La pandémie de Covid a un impact de plus en plus négatif sur le travail des correspondants bruxellois. L'API souhaite plus d'opportunités pour les journalistes de rendre compte directement et de près des sommets et ministériels européens. Dans une lettre adressée au secrétaire général du Conseil de l'UE, Jeppe Tranholm-Mikkelsen, l'API demande en particulier que les journalistes puissent accéder aux doorsteps des leaders et des ministres à l'arrivée et au départ dans les bâtiments Lipsius ou Europa. 
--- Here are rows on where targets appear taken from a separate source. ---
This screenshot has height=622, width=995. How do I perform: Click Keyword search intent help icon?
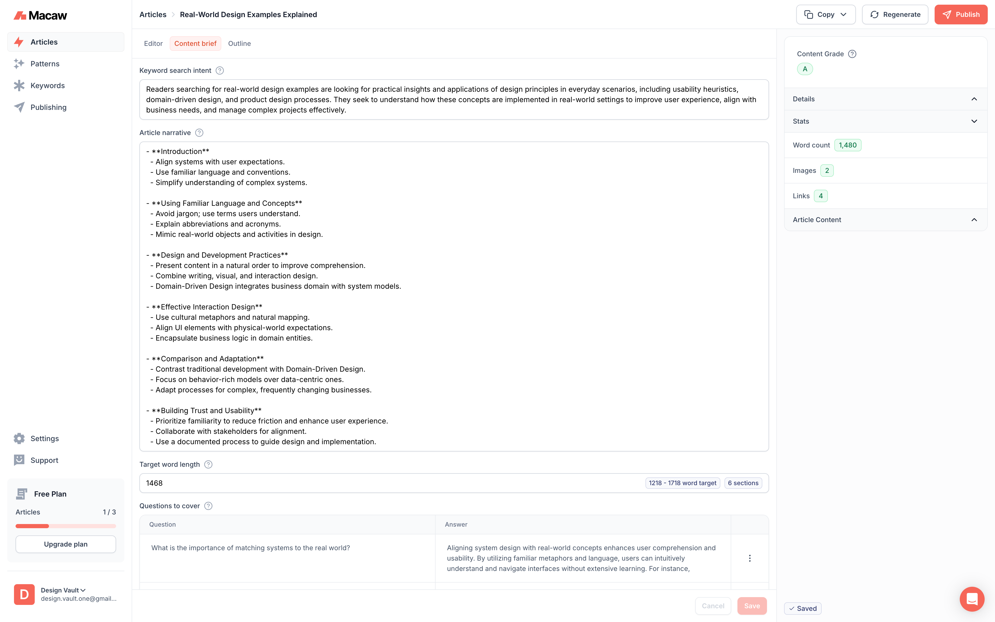[x=220, y=71]
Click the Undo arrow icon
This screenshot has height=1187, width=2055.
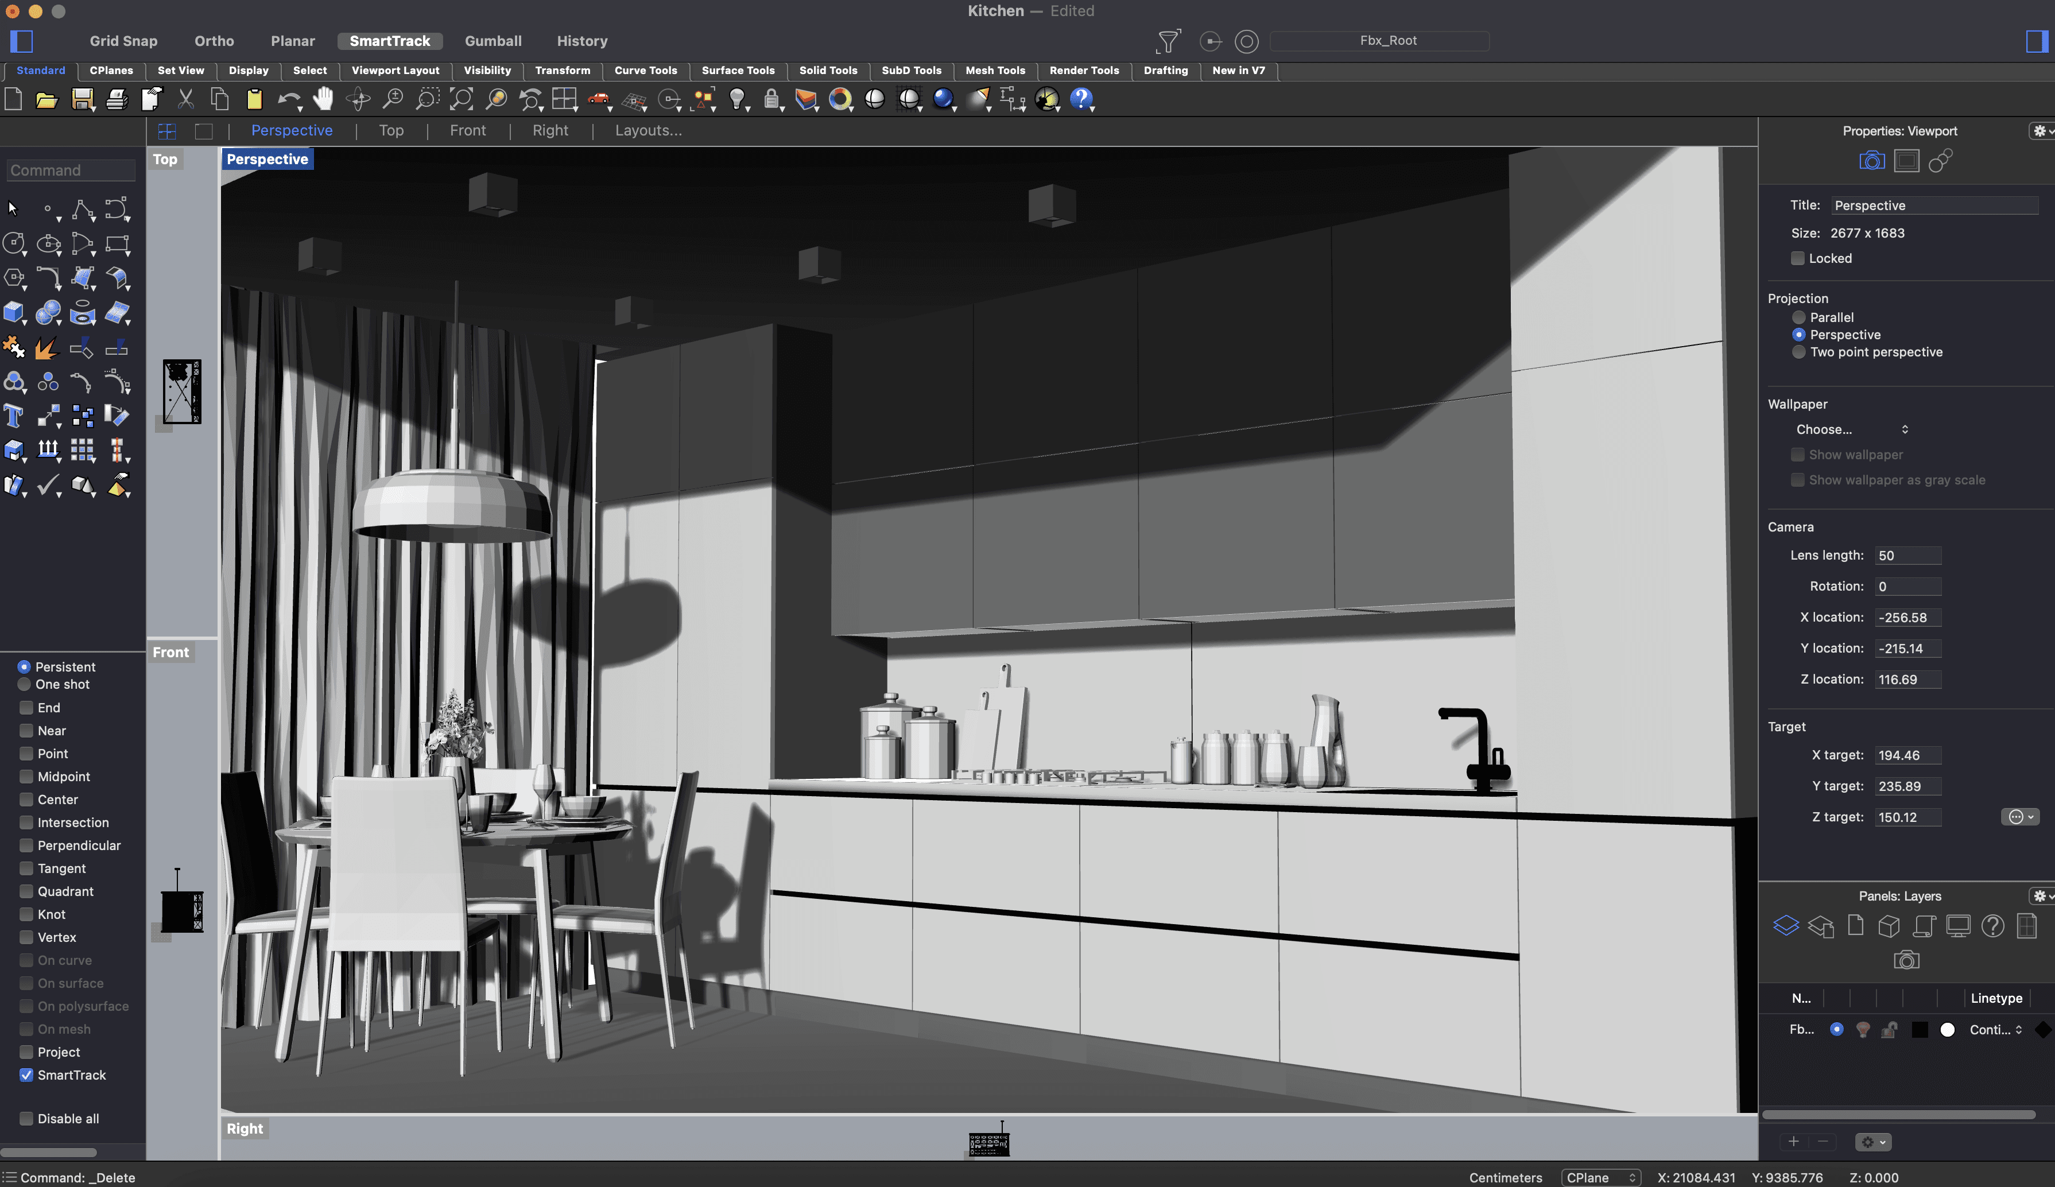click(x=288, y=99)
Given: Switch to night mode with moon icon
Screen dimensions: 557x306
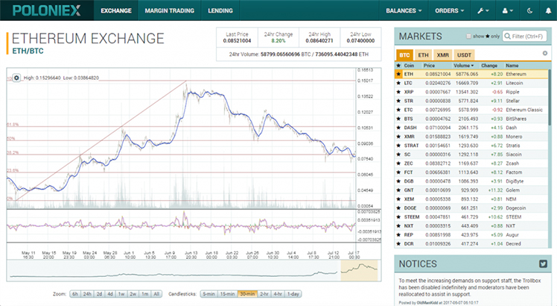Looking at the screenshot, I should tap(529, 10).
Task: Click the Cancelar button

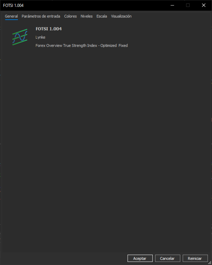Action: tap(168, 258)
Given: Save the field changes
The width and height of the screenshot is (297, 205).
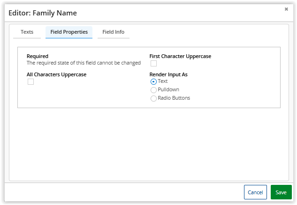Looking at the screenshot, I should [281, 192].
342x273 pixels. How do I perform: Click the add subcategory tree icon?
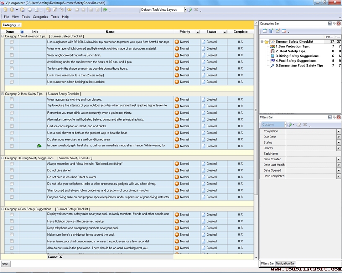point(271,31)
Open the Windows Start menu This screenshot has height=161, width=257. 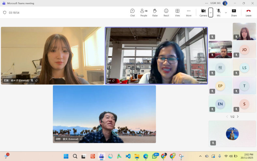(66, 156)
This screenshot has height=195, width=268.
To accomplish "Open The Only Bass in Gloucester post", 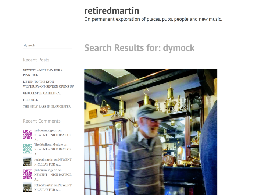I will [47, 106].
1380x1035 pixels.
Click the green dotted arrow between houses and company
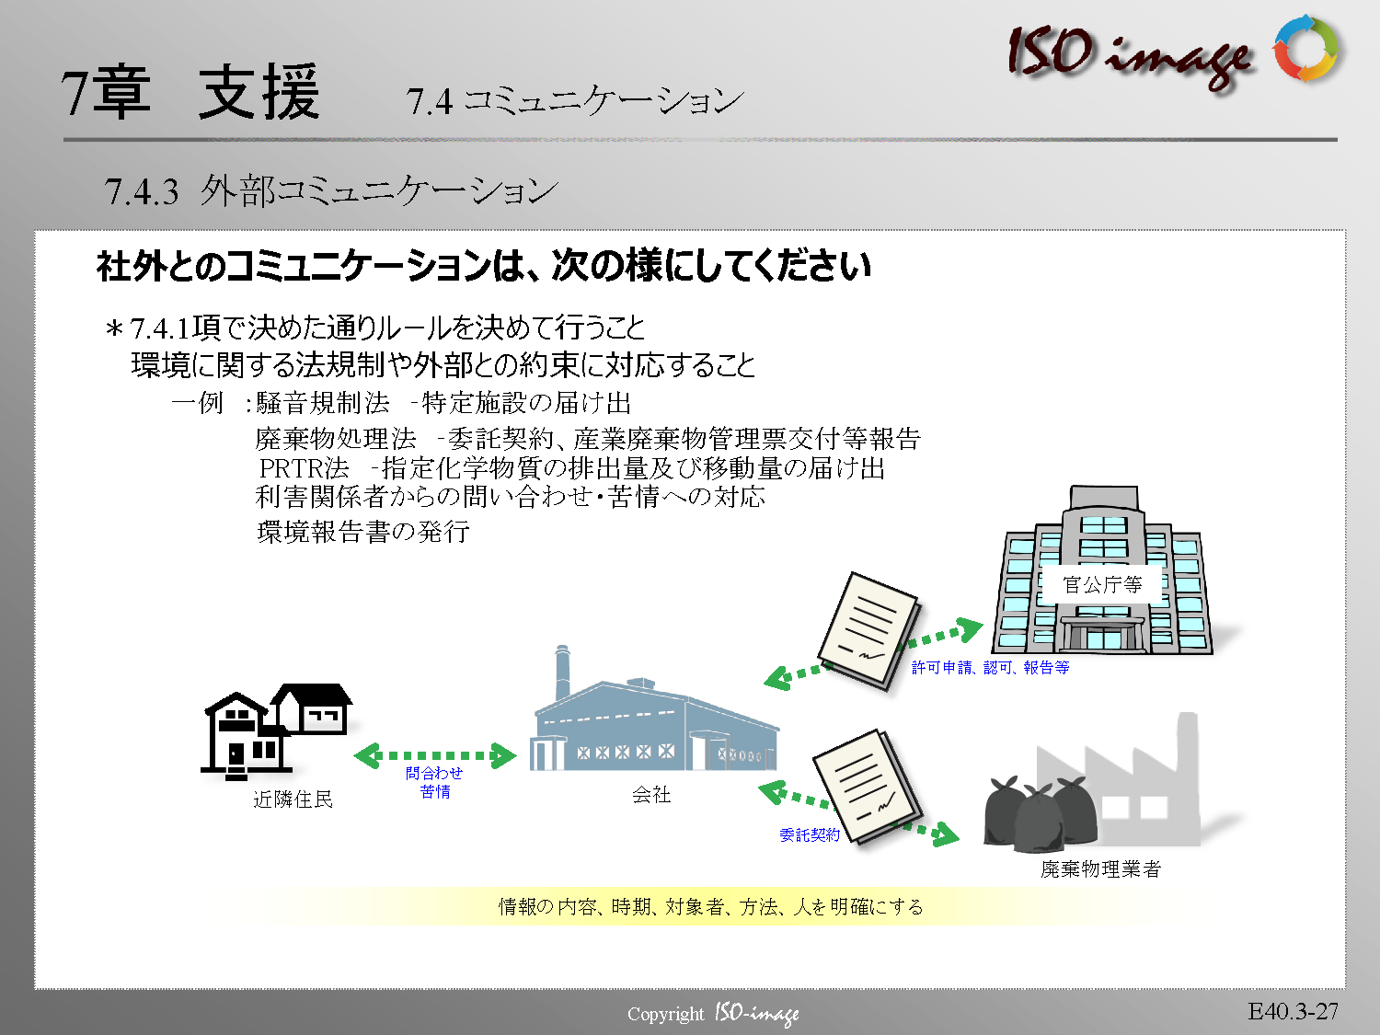point(435,756)
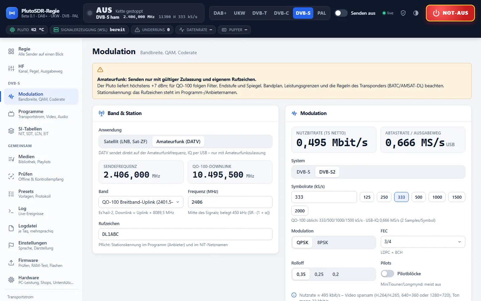Click the Underruns warning status chip

[152, 30]
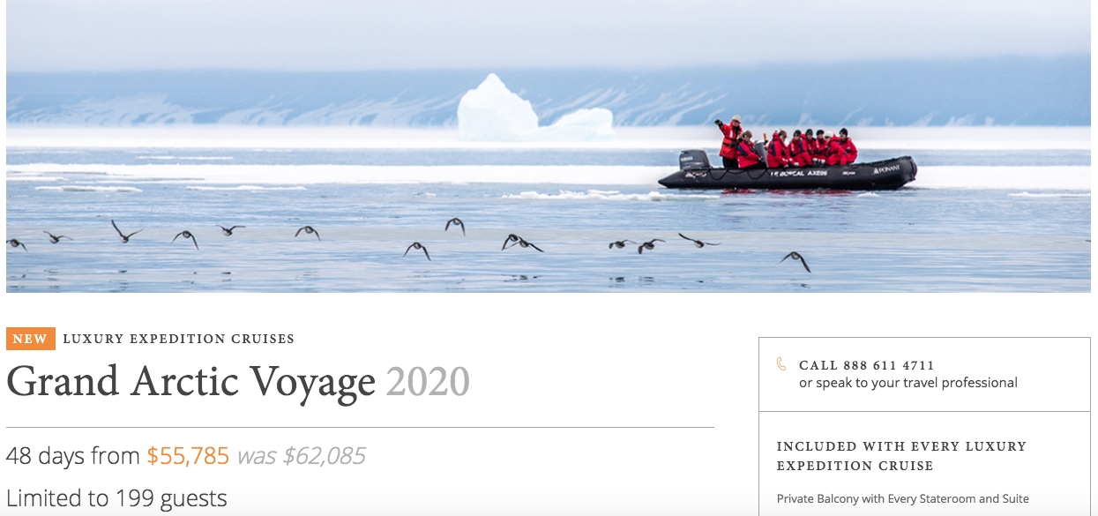Click the PONANT logo on the boat
1098x516 pixels.
885,168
Désormais, il n'y a que des caméras où les dirigeants peuvent faire des déclarations, parfois insignifiantes, et éviter les questions critiques. Nos précédentes demandes d'admission de journalistes à ces occasions n'ont pas été accordées, principalement pour des raisons de sécurité et de sûreté. Mais nous continuons d'essayer. Vous trouverez ci-dessous le texte de notre lettre au Secrétaire général.

«La pandémie de Covid a un impact majeur sur la manière dont les journalistes - et dans notre cas en particulier les correspondants bruxellois - peuvent faire leur travail. Les contacts personnels - les yeux dans les yeux, formels et informels - avec les leaders, les ministres, les porte-parole, les fonctionnaires ou même nos collègues journalistes, ont été réduits à pratiquement zéro. Nous devons nous contenter de rencontres virtuelles, mais le contact direct avec nos sources est essentiel pour la bonne exécution de notre tâche.

Cela est apparu plus d'une fois lors des récentes réunions du Conseil européen et des ministres, les journalistes n'ayant pas accès aux locaux du Conseil. Il était et est presque impossible de poser des questions aux dirigeants ou aux ministres directement à leur arrivée dans les bâtiments Lipsius ou Europa. La plupart d'entre eux font juste une déclaration pour la caméra; poser des questions est impossible. Cela leur offre la possibilité d'éviter les problèmes difficiles et de contrôler la communication, mais cela sape notre rôle journalistique dans le suivi critiques de la politique européenne.

Nous avons précédemment insisté sur la possibilité qu'au moins certains journalistes assistent à ces doorsteps afin que les leaders et les ministres ne s'en tirent pas avec des déclarations souvent inutiles. Les petites phrases ne fonctionneront plus. Jusqu'à présent, nos demandes n'ont pas abouti, comme ce fut le cas lors du Conseil européen de la semaine dernière.

L'API est heureuse que - également sur notre insistance - le Conseil a créé la semaine dernière plus d'opportunités pour les médias audiovisuels de faire leur travail correctement, également dans le périmètre de sécurité. Mais en ce qui nous concerne, cela ne doit pas s'arrêter là. Nous vous exhortons à nouveau à faire en sorte que les journalistes au prochain Conseil européen ou aux ministériels aient un accès plus direct aux leaders et puissent leur poser des questions, notamment à l'arrivée/au départ. Bien sûr, dans le respect des restrictions de sécurité nécessaires liées à la pandémie de Covid. Nous voyons maintenant que plusieurs dirigeants organisent eux-mêmes des briefings physiques avant et après les réunions de l'EUCO. Cette possibilité devrait être élargie.

Bien sûr, nous comprenons que vous respectez les mesures sanitaires dictées par les autorités belges, mais si ces mesures empêchent un contrôle démocratique efficace de la politique européenne par les médias - qui est notre tâche numéro un - alors d'autres solutions doivent être trouvées. La liberté de la presse et de l'information est en jeu. La communication virtuelle ne doit pas devenir la nouvelle norme.

Nous comptons sur votre compréhension et votre soutien à cet égard et sommes évidemment ouverts à une consultation avec vous et vos services sur les implications pratiques.»